Верный своему правилу – рассевать по империи людей близких для получения сведений, из которых впоследствии могли возникнуть новые важные следствия, министр назначил губернатором в Томск Илличевского, несмотря на его корыстолюбие, и сегодня готовился поговорить об искоренении с его помощью лихоимства в Сибири.
Скоро прибыли два других гостя – старик Самборский с зятем своим Малиновским. Министр встретил старика низким и быстрым поклоном. Старик Самборский был благодетель Сперанского с самого детства.
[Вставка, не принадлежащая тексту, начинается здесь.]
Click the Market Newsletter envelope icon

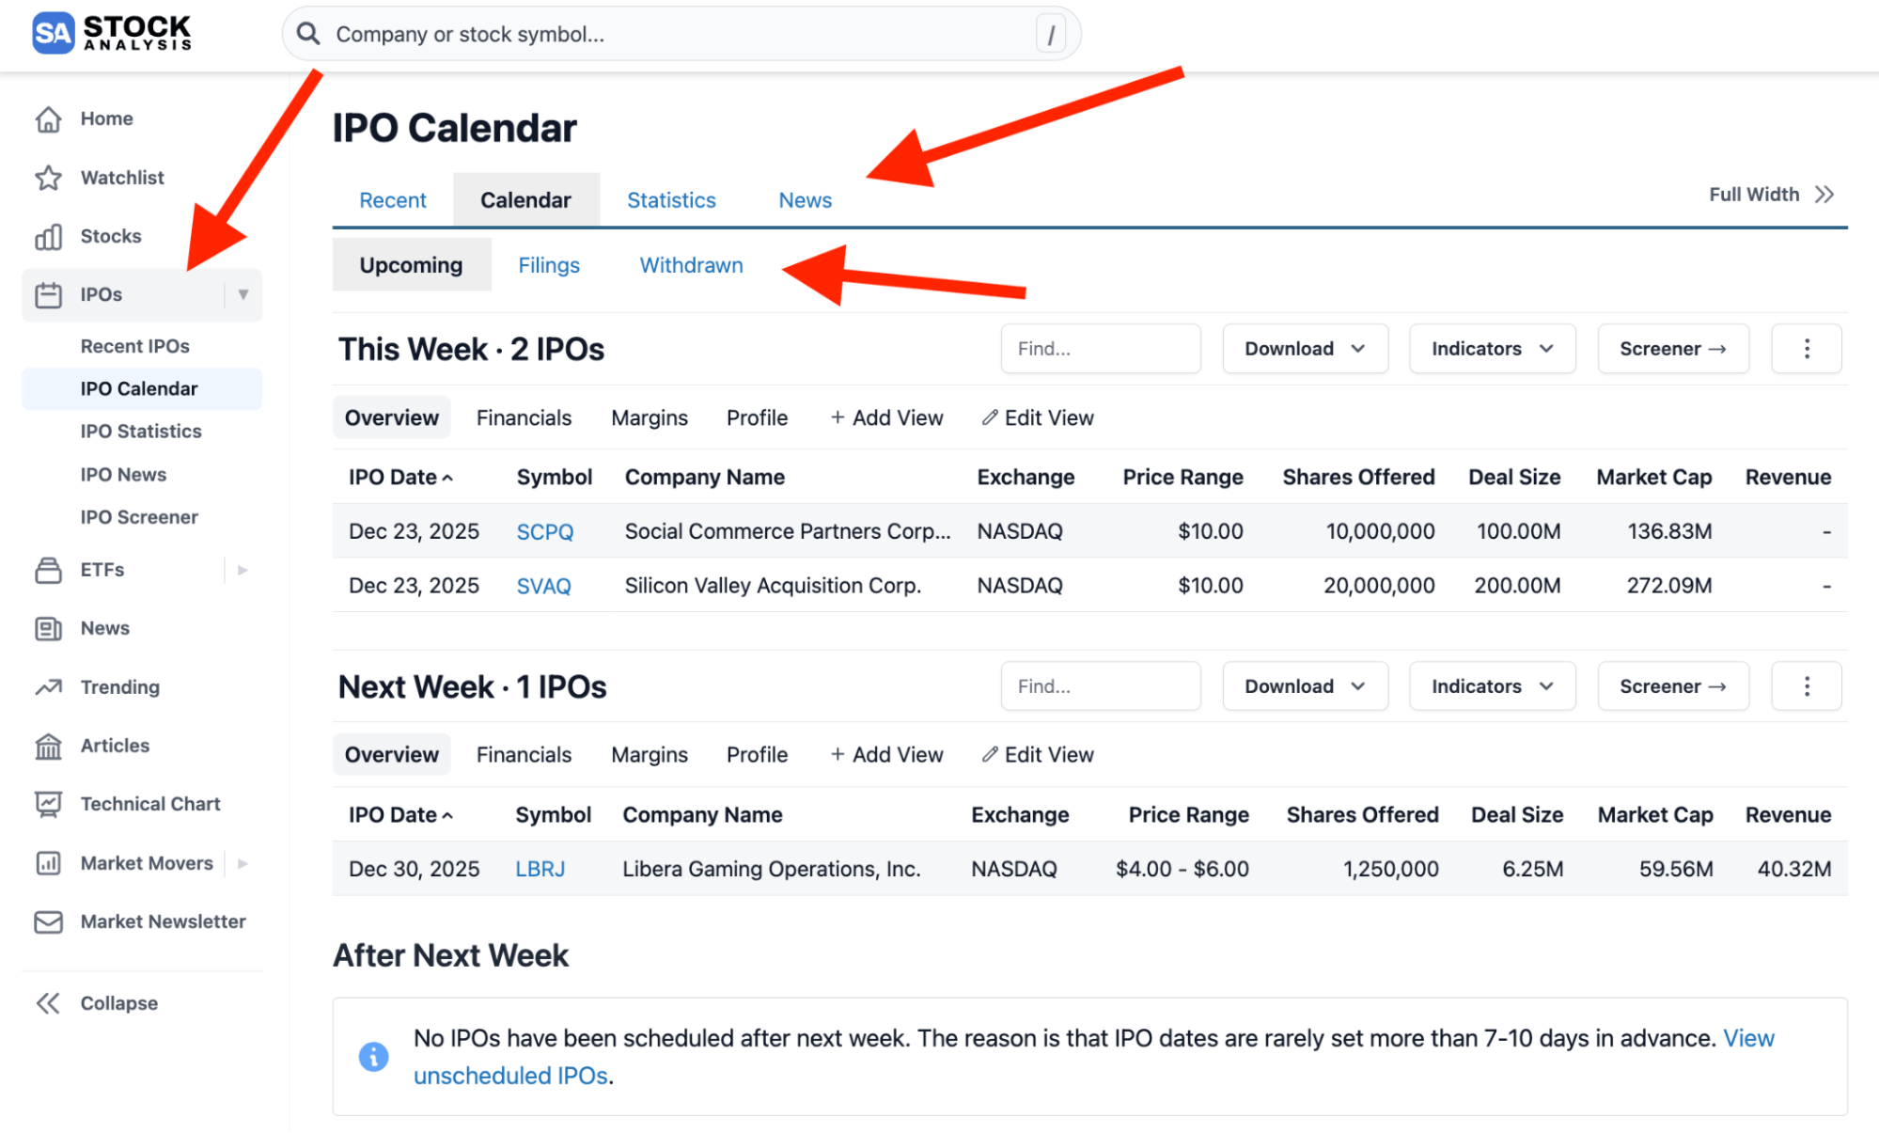point(48,921)
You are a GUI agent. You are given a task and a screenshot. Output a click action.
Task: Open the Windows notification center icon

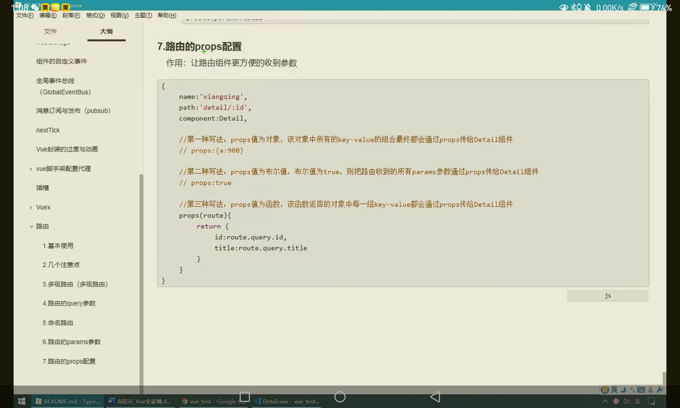(x=651, y=401)
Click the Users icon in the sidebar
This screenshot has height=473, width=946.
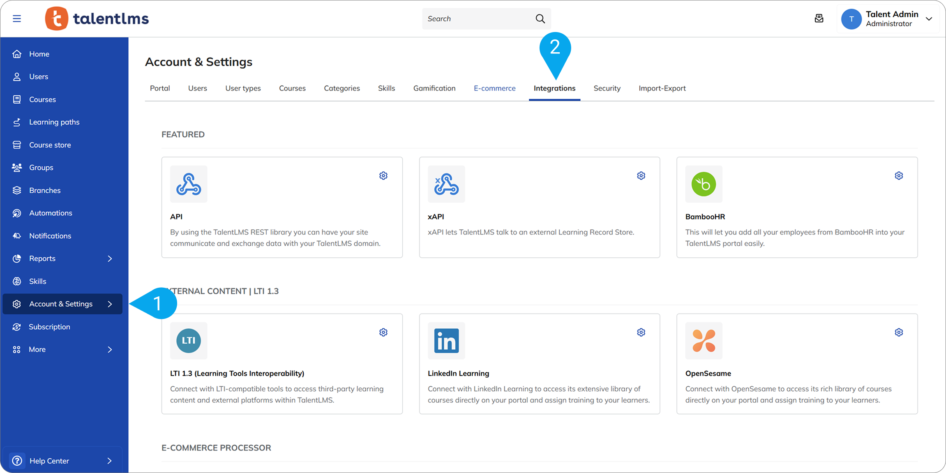pos(17,76)
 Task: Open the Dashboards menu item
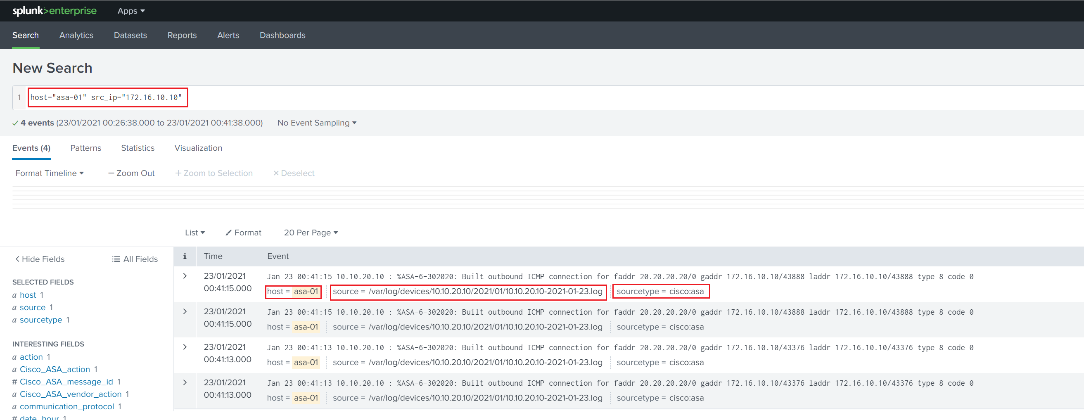point(282,35)
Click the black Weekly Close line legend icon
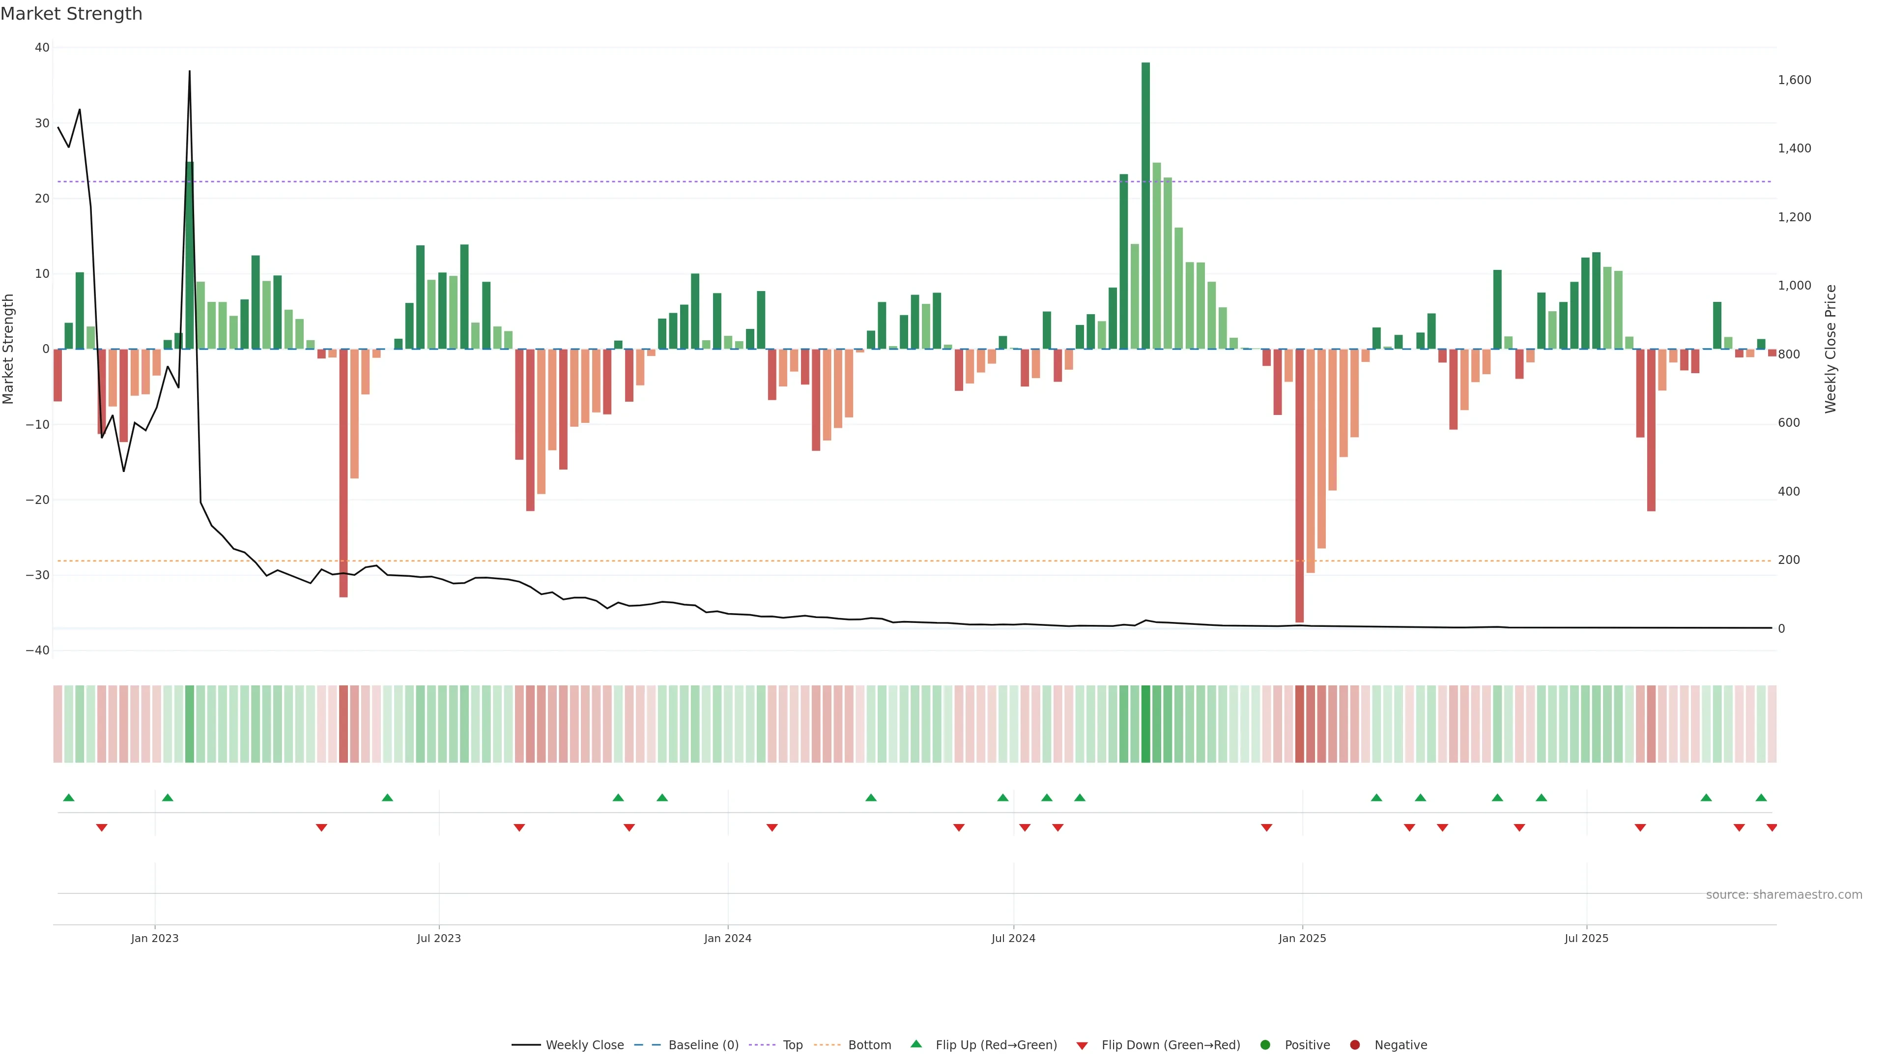 (x=526, y=1044)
Жену министра с ее матерью именно он вывез из Лондона, где был священником при миссии; потом был он духовником Александра, когда тот был наследником, затем в Венгрии при его сестре; много странствовал и теперь жил на покое, пользуясь влиянием при дворе.
По внешности он ничем не напоминал русского священника, был брит и говорил по-английски. Малиновский, его зять, был худ и прям, застегнут на все пуговицы; розовым лицом, сединою и ясными глазами напоминал англичанина. Лондон, в котором он долго жил, его любимый город, навсегда на нем отразился. Он вел под руку престарелого тестя.